The gross appearance of the nodular lung lesions in the present study bore a superficial resemblance to lung lesions due to tuberculosis in roe deer in Spain and Italy [7]. The lesions in those cases included foci in the pulmonary parenchyma that were occasionally calcified and surrounded by a thin layer of epithelioid and multinucleated giant cells. Although no such lesions were seen in the roe deer infected with Varestrongylus sp. it does illustrate the need to examine lung lesions in roe deer for evidence of infection by mycobacteria.

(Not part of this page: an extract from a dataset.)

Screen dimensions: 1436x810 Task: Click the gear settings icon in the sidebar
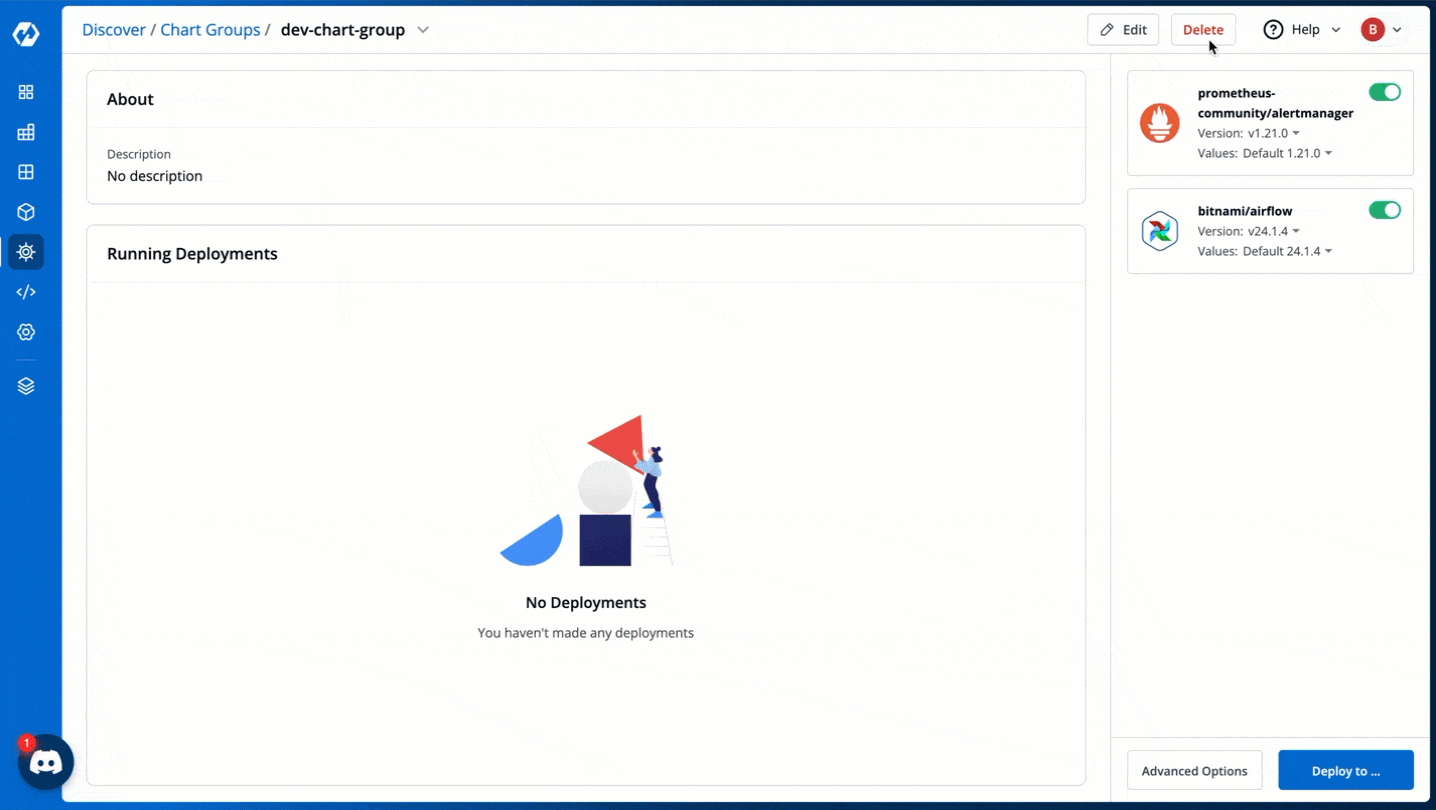pyautogui.click(x=26, y=331)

Many conservationists may welcome the re-establishment of a former native species after it had become extinct or extremely rare. However, the recent recolonization of England by roe deer has been dramatic and shows no sign of reducing. This raises concern about an increased risk of disease transmission, such as tuberculosis, due to animals living at a higher population density [7]. In addition there is growing concern that climate change is likely to influence the geographic distribution of diseases such as bluetongue and Lyme disease [6]. There is a need to be aware of these factors from both a conservation viewpoint and also from a zoonotic perspective.

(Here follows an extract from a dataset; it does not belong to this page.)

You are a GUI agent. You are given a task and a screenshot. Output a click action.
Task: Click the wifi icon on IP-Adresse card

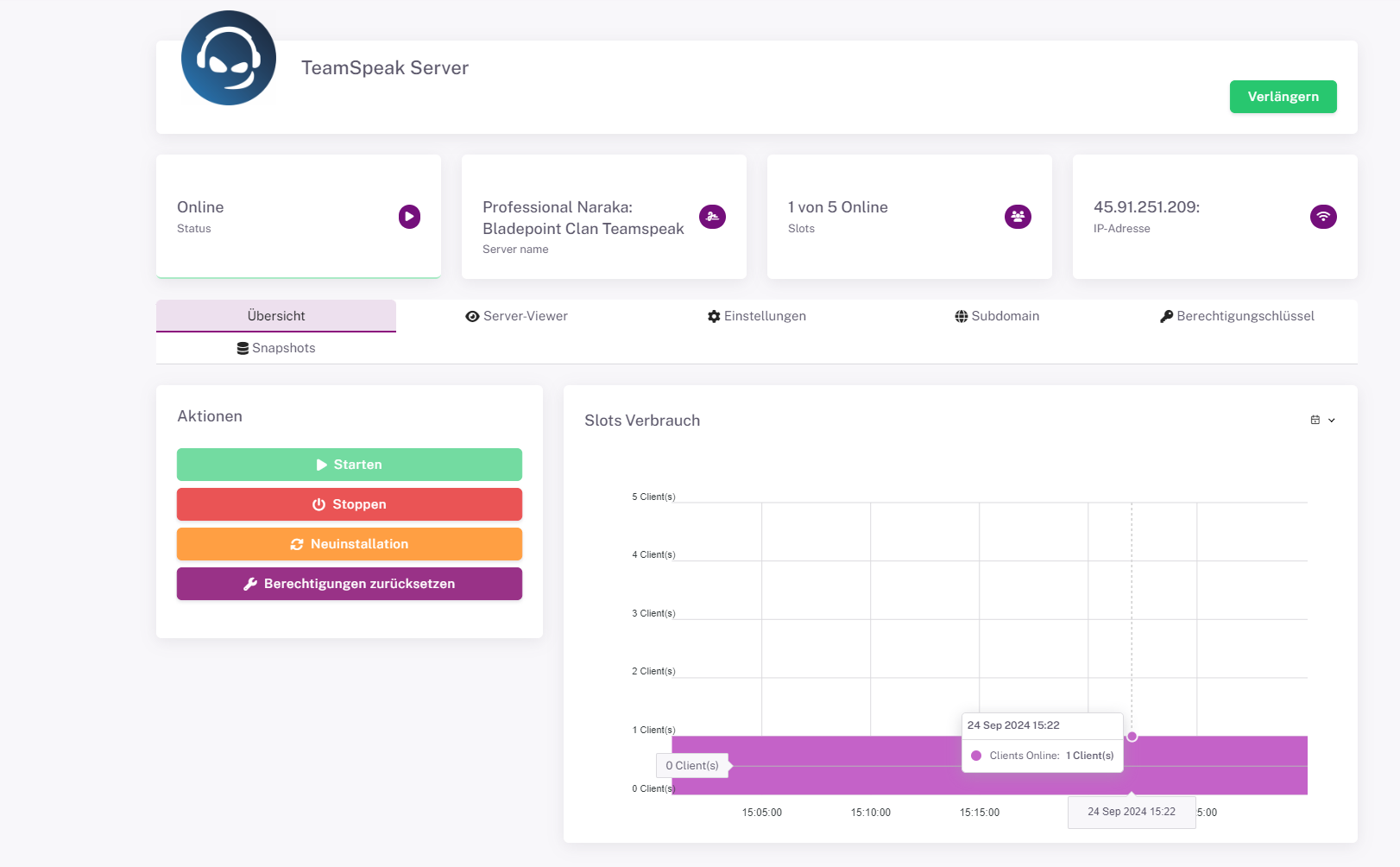pos(1322,216)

Identification of protostrongylid larvae by morphological features is not generally possible. The first stage larvae of species of the subfamilies Muelleriinae, Elaphostrongylinae and Varestrongylinae all have a dorsal spine and they also have a similar tail appendix [18]. However, the larvae of the various species have a recognised size range and this can assist in identification. In the present study the mean length of the larvae was 294.4 μm and this was within the recorded range of 285–341 μm for Varestrongylus capreoli [17], although larvae for other Varestrongylus spp. fall within the same or similar ranges [15]. Identification was confirmed by sequencing of the ITS-2, which gave a 100% match to a published Norwegian Varestrongylus cf. capreoli sequence.

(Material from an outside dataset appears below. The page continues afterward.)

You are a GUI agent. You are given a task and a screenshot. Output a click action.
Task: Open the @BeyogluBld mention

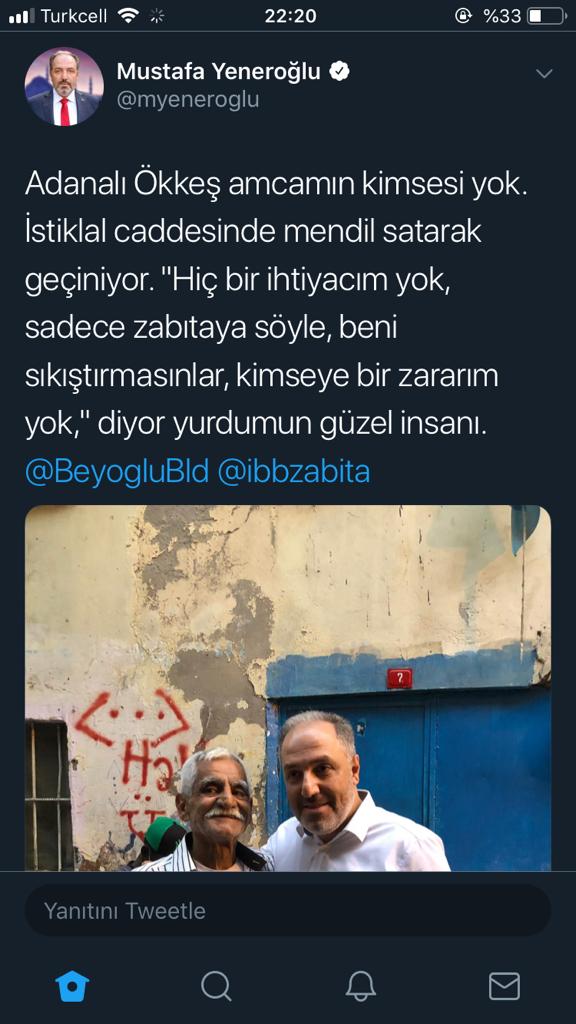point(117,472)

The adult male protostrongylid recovered after blunt dissection of the lung was identified by DNA sequencing as Varestrongylus sagittatus. This is known to be a common lungworm of European red, maral and fallow (Dama dama) deer in Europe and Asia where it produces small nodules in the lungs, similar to those caused by Muellerius capillaris in sheep and goats [19]. Varestrongylus sagittatus, described using the synonym Bicaulus sagittatus, has also been recorded in Britain where it was found in a roe deer buck shot in the New Forest [20]. No morphological or other data was provided to confirm the identification. Varestrongylus sagittatus is one of a group of seven Varestrongylus species which are characterised by having spicules greater than 200 μm. However, although they measured 258.5 μm in the roe deer specimen in this study, this is significantly shorter than the range normally quoted for V. sagittatus (325–433.8 μm) [15]. The total length of the nematode at around 5 mm is also much less than the accepted range for an adult male V. sagittatus (14.5–33.8 mm, as well as for a number of other species such as V. alpenae (13–15 mm), V alces (11.36–14.7 mm) and V capricola (15–18 mm) [15]. A possible explanation for the small size of V. sagittatus in this study is that this is typically a parasite of red or fallow deer, not roe deer, and its development may have been restricted in an atypical host.

Conclusions

Verminous pneumonia due to infection with Dictyocaulus sp. is considered to be an important cause of mortality in roe deer in Britain [2, 21] and in some areas has been considered to act as the main factor controlling populations [21]. This study has shown that Varestrongylus capreoli also has the capability to cause significant lung pathology in roe deer. There is clearly a need to consider the possible involvement of this parasite when investigating lung disease in roe deer, especially as mixed infections with the more obvious Dictyocaulus parasite may occur resulting in under diagnosis of V. capreoli.